── SUPPLIED DATA ──

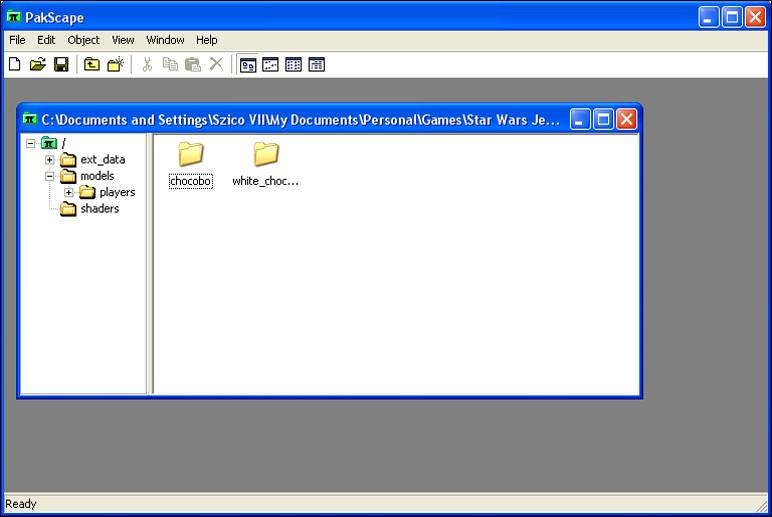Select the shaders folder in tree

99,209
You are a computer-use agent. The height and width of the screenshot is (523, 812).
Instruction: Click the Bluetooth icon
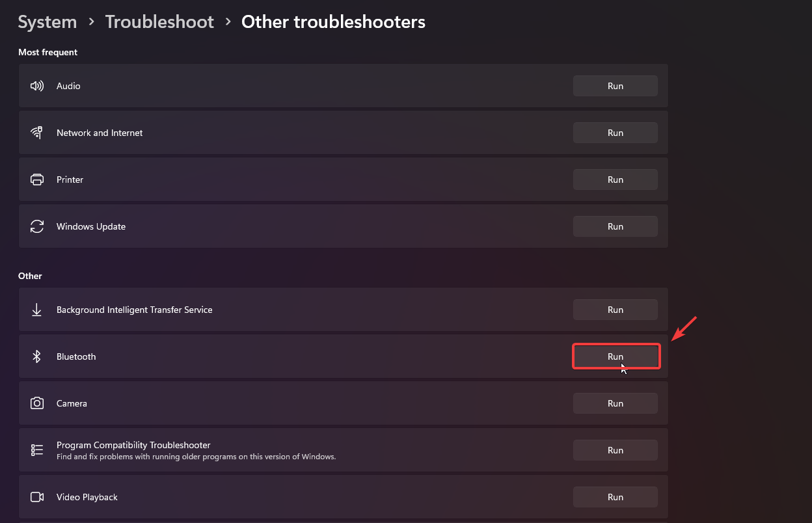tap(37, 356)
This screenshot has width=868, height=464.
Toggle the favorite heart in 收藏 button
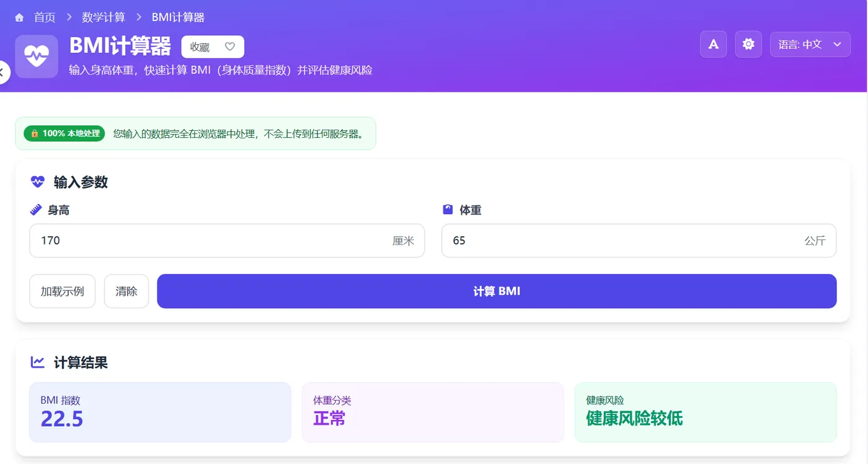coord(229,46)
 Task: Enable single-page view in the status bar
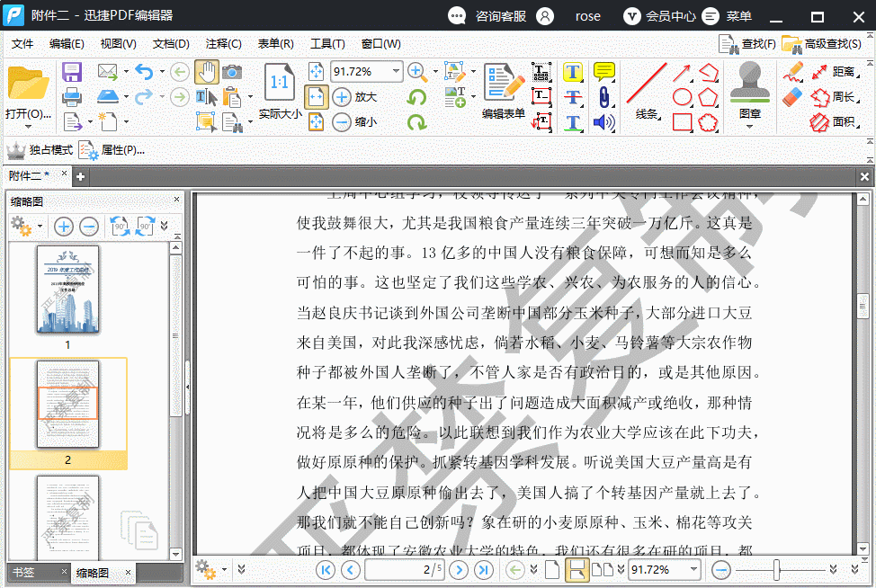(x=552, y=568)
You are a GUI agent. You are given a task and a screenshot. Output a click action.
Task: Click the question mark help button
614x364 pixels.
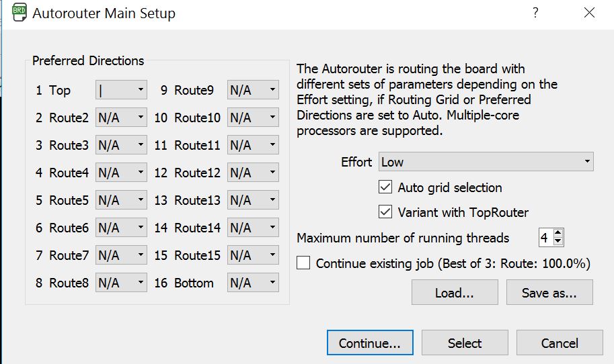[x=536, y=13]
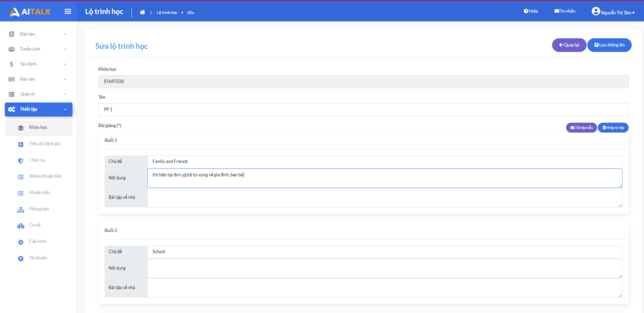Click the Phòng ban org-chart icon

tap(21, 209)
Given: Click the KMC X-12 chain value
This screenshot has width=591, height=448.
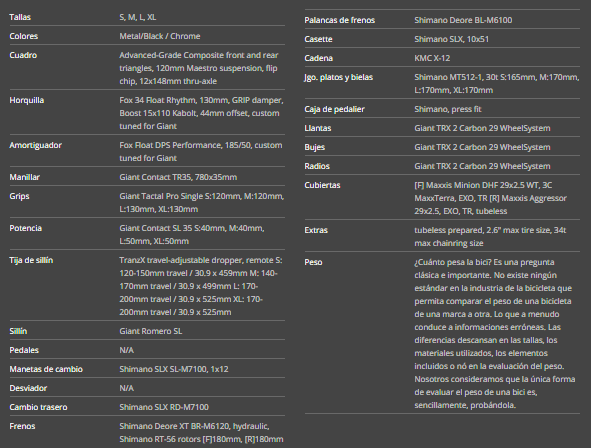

───

GIVEN EXERCISE: Quote all of the entries above word for word, leaving out the pictures.

ANSWER TO THE EXERCISE:
Select the shaders folder in tree

99,209
You are a computer-use agent. The height and width of the screenshot is (523, 812).
Instruction: Click the Bluetooth icon
tap(37, 356)
This screenshot has width=868, height=464.
Toggle the favorite heart in 收藏 button
coord(229,46)
 Task: Enable single-page view in the status bar
(x=552, y=568)
You are a GUI agent. You are given a task and a screenshot. Output a click action.
Task: Click the question mark help button
614x364 pixels.
[x=536, y=13]
Click the Phòng ban org-chart icon

tap(21, 209)
Given: Click the KMC X-12 chain value
This screenshot has width=591, height=448.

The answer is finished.